• _SOURCE_:

★ ★ ★ ★

Thread: Startup death!

Startup death!

From
"Sam Liddicott"
Date:
From time to time on postgres 7.2 or postgres 7.2.1 we get a case when we have the maximum number of postgres processes all taking all available CPU shared among themselves stuck in "startup" mode (as "ps -fwwwwu postgres" shows).
 
The only cure is to is to do a shutdown (which doesn't work) and then kill -9 one of the stuck-in-startup processes upon which they all die and it shuts down properly within seconds.
 
We then restart postgres and all is well.
 
The only extra info I have is that under 7.2 (not 7.2.1) after such circumstances, if I then did opened a psql process on that DB it would take many (perhaps 10 seconds) before psql gave me a prompt.  If before this time I open the DB to many clients they all get stuck in startup again, but if I wait till after this prompt then they do not get stuck in startup again.
In contrast 7.2.1 psql client gives the prompt right away but the first simple query (select * from channelregion; - a few hundred row) takes maybe 5 seconds the first time.
 
Why are all these processes stuck in startup and taking as much cpu as they can?

★ ★ ★ ★

• _Records from a dataset_:
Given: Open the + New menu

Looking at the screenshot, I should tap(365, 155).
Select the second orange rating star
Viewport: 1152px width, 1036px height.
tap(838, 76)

★ ★ ★ ★

• _PROBLEMS AND TASKS_:
[A] According to the thread about Postgres processes stuck in startup, how long does the first simple query take under 7.2.1?
[B] Extend the forum thread about Postgres processes stuck in startup, picking up after its final sentence.
None of these lines are needed for the work here.

• _ANSWERS FOR THE EXERCISE_:
[A] It takes maybe 5 seconds the first time.

[B]
Sam

Samuel Liddicott
Support Consultant
sam@ananova.com

Direct Dial: +44 (0)113 367 4523
Fax: +44 (0)113 367 4680
Switchboard: +44 (0)113 367 4600

Ananova Limited
Marshall Mill
Marshall Street
Leeds
LS11 9YJ

http://www.ananova.com

Registered Office:
St James Court
Great Park Road
Almondsbury Park
Bradley Stoke
Bristol BS32 4QJ
Registered in England No.2858918

The information transmitted is intended only for the person or entity to which it is addressed and may contain confidential and/or privileged material. Any review, retransmission, dissemination or other use of, or taking of any action in reliance upon, this information by persons or entities other than the intended recipient is prohibited. If you receive this in error, please contact the sender and delete the material from any computer.

 

Re: Startup death!

From
Tom Lane
Date:
"Sam Liddicott" <sam.liddicott@ananova.com> writes:
> Why are all these processes stuck in startup and taking as much cpu as they
> can?

You tell us.  Attach to a few of them with gdb and get stack traces.
(It will help if you've built PG with --enable-debug.)

            regards, tom lane

Re: Startup death!

From
Ericson Smith
Date:
Seems I had this same problem a while back with 7.2.1

We had I/O problems. Our RAID controller driver was acting up. Upgrading
the i20 driver from Redhat finally and definitively solved the problem.

If you check your processlist, you will see that those "startup"
processes are in an Uninterruptible Sleep mode. We ended up having to
hard reboot the machine to shut down Postgresql. After about a week of
this we found out about the driver.

I would love to hear what your solution was, but am almost sure it is
related to a disk i/o issue.

For others in the list... What does it mean when the Postgresql
processes are in startup mode? What is it supposed to be doing in that
mode?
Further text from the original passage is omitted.